The extruder mixes flour and water to make dough, kneads the dough and pushes it through a die to form the shape, and cuts the pasta to the correct length. Dry pasta lines typically use rectangular dies to extrude long goods pasta and round dies to extrude short goods pasta. The extruder typically uses a vacuum system in the mixing process to keep air out of the dough.

==Dryer==
The dryer dries the pasta to the correct moisture level, typically using sticks or screens to transport pasta inside the dryer depending on the length of the product. Long goods pasta such as spaghetti is hung vertically from sticks and short goods pasta such as penne is placed on long horizontal conveyors with mesh screen belts. Long goods pasta takes about 6-9 hours to dry depending on the temperature used in the drying process, and short goods pasta takes about 3-4 hours.

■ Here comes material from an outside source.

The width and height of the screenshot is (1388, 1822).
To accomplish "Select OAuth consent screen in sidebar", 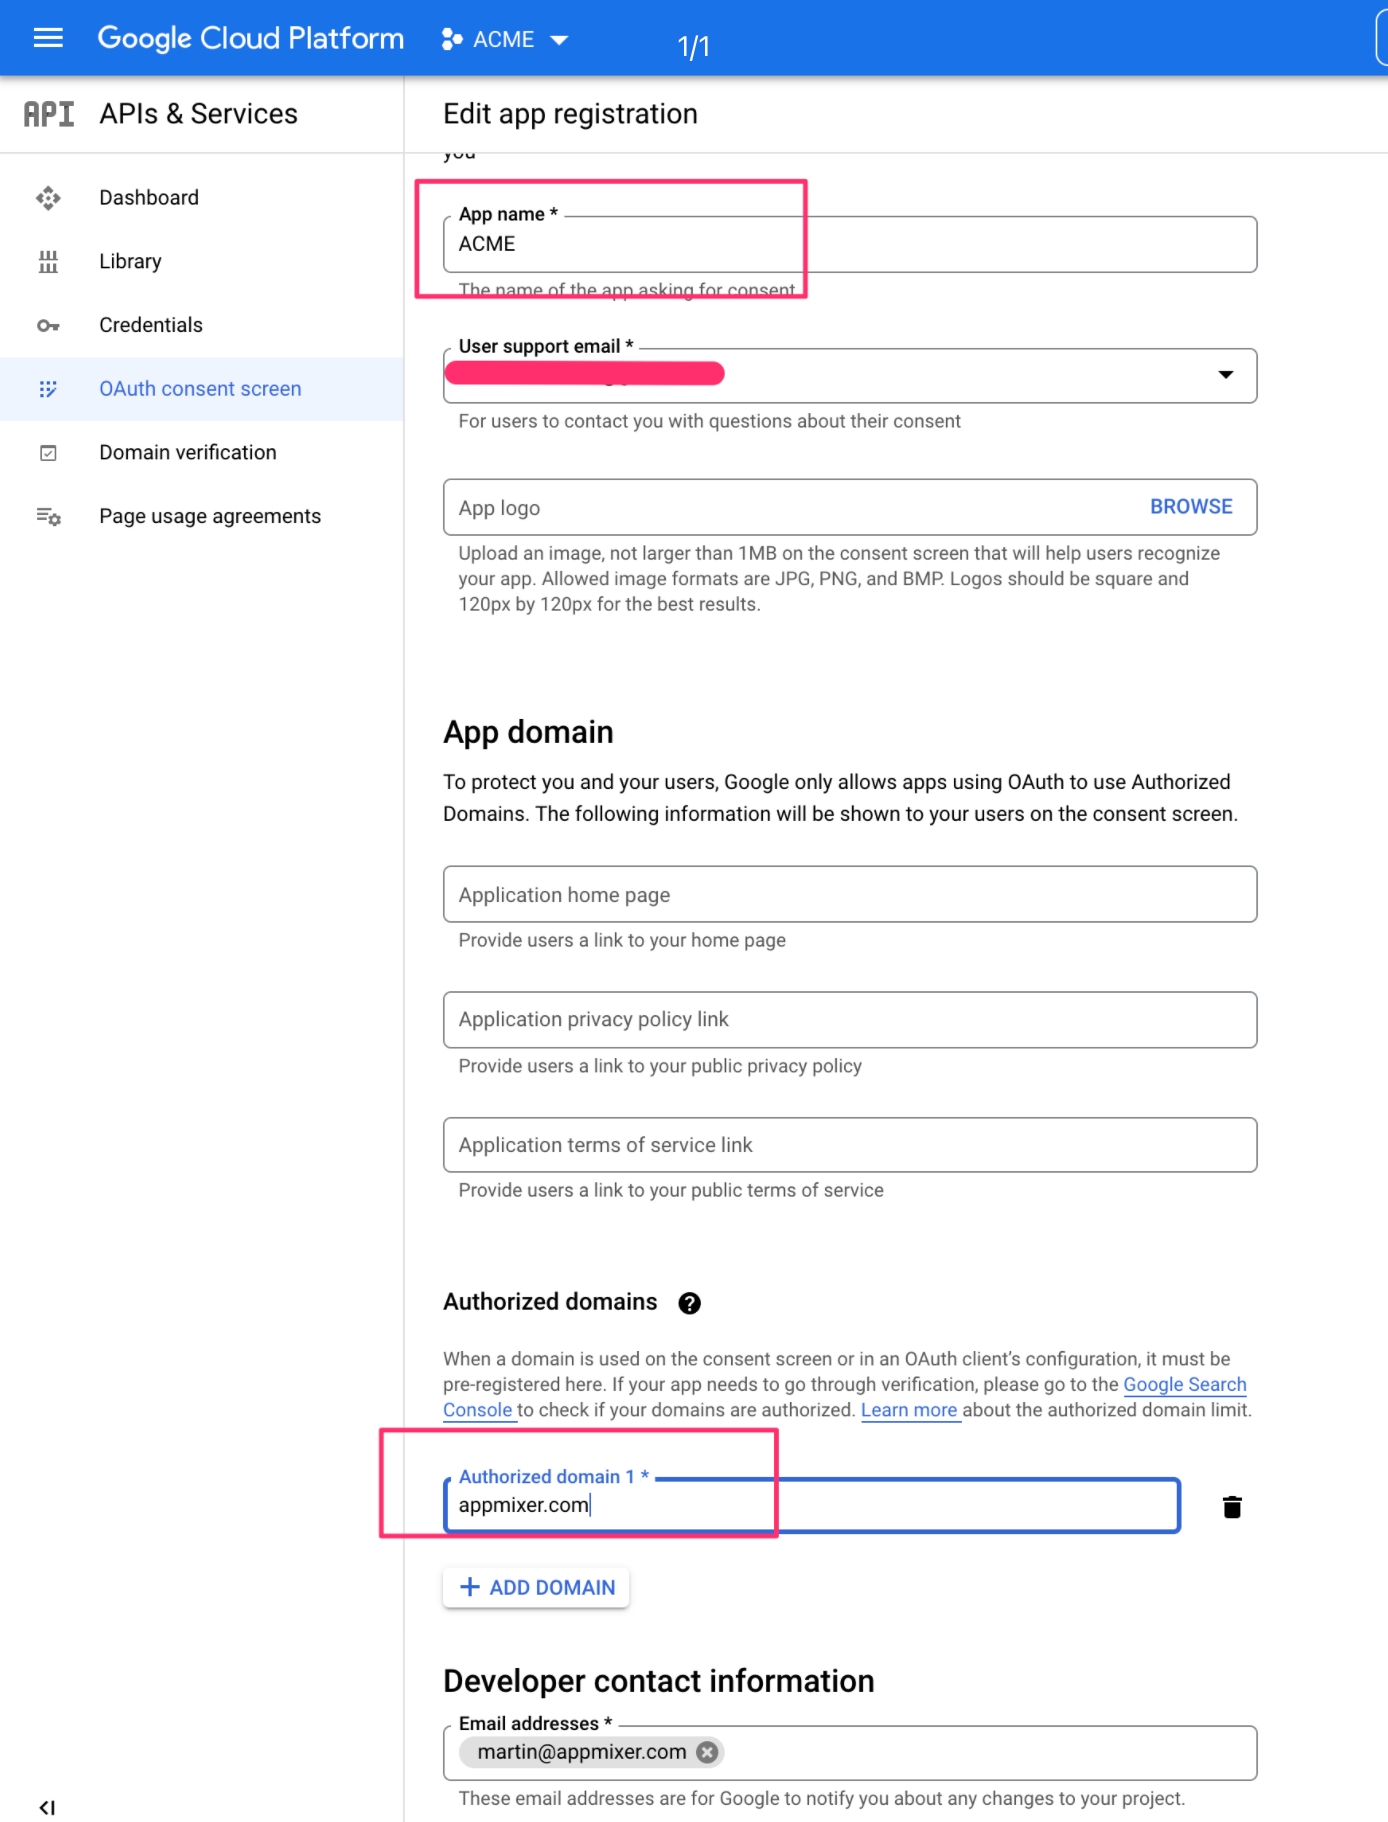I will 200,389.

Air circulation, heat and moisture control are critical factors to the pasta drying process.

==Post drying==
Manufacturers can store and package pasta in many ways after drying. After drying is complete, long pasta is usually stored in a section of the line called the accumulator, which holds the sticks with strands of pasta until it is further processed. The sticks are conveyed to a section called the "stripper", which removes the pasta from the stick, trims the strands to the correct length, and conveys it for further processing, such as a packaging machine. Finished short cut pasta is usually held in large storage silos until it is packaged or boxed. Each shape of pasta is stored in a separate silo.